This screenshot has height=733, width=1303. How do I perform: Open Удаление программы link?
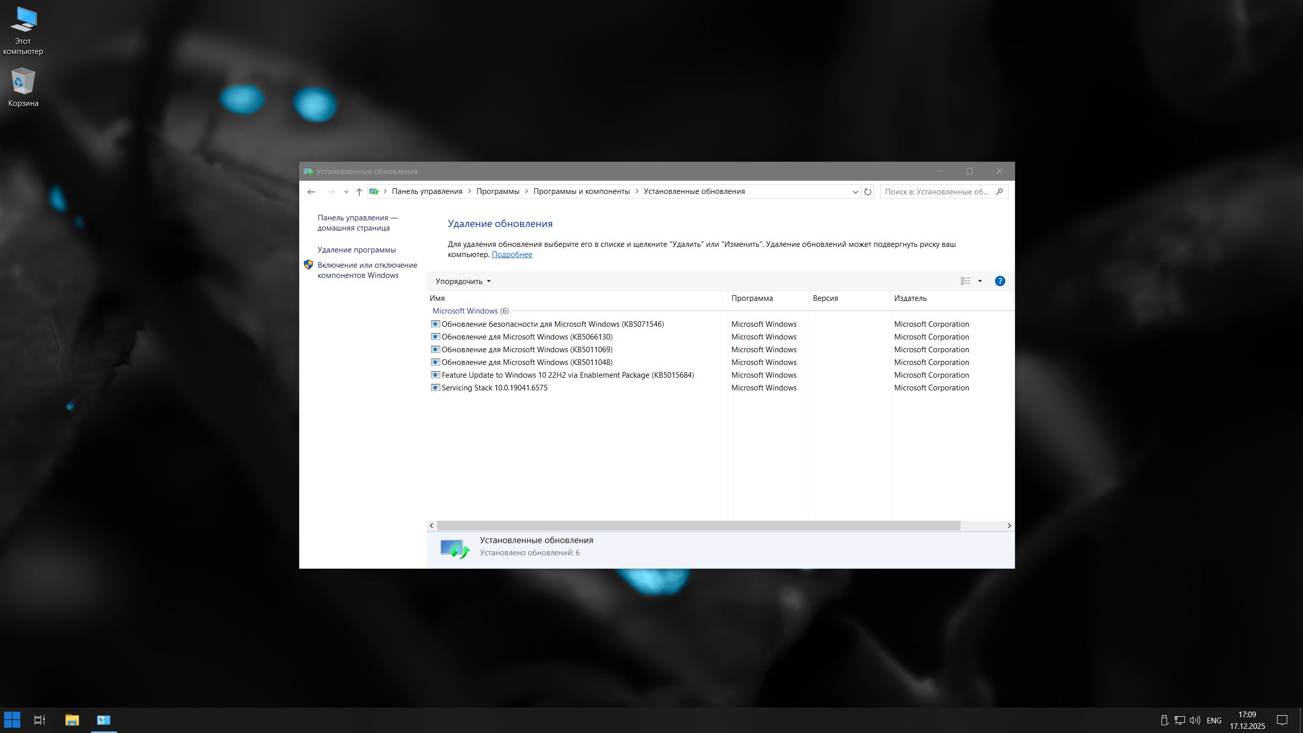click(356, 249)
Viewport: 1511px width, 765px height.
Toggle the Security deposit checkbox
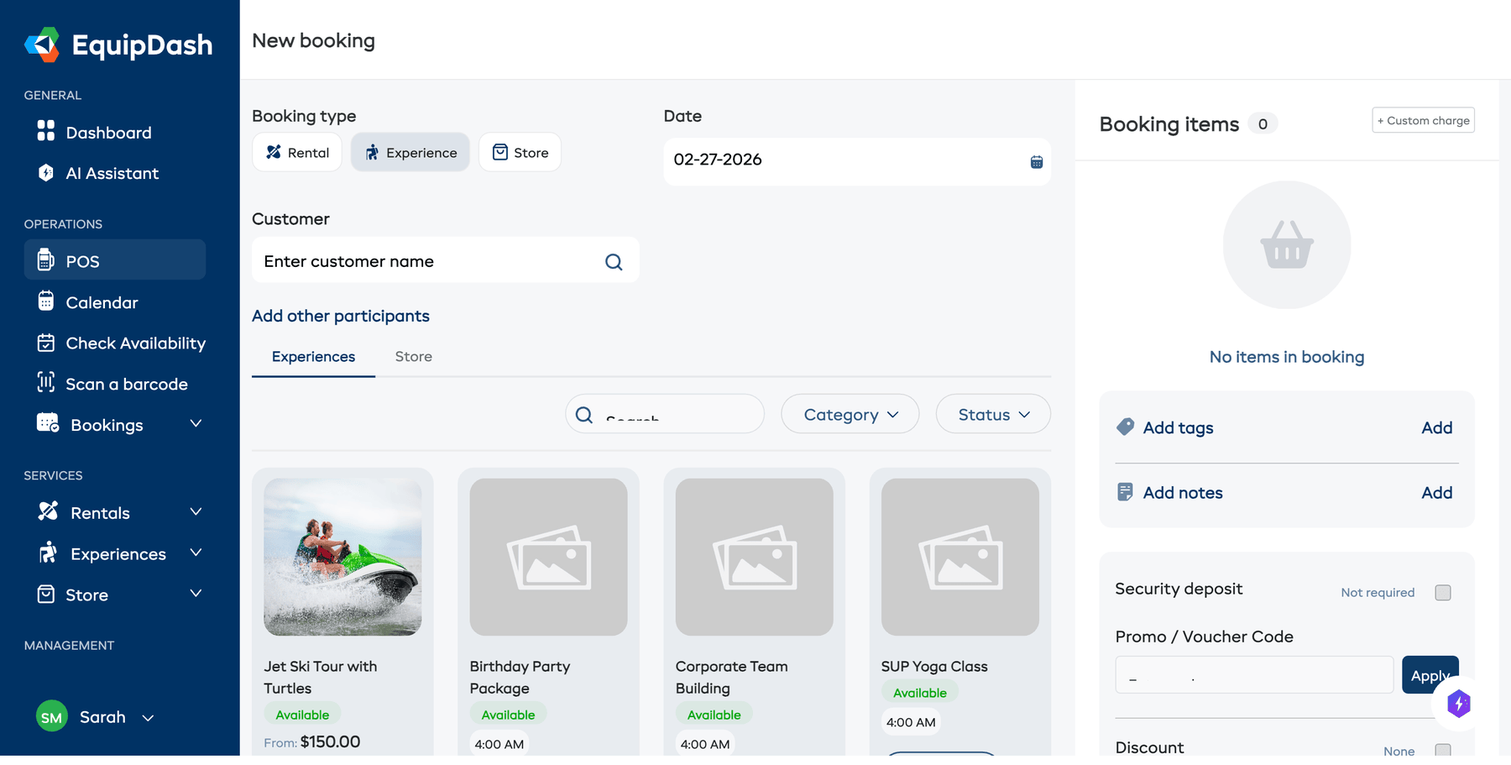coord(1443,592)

+ + + + + + +

### Task to carry out
Instruction for this listing: copy it exactly, but leave the images behind.

### Written response
This screenshot has height=733, width=1303. How do I perform: Open Удаление программы link?
click(356, 249)
Viewport: 1511px width, 765px height.
Toggle the Security deposit checkbox
coord(1443,592)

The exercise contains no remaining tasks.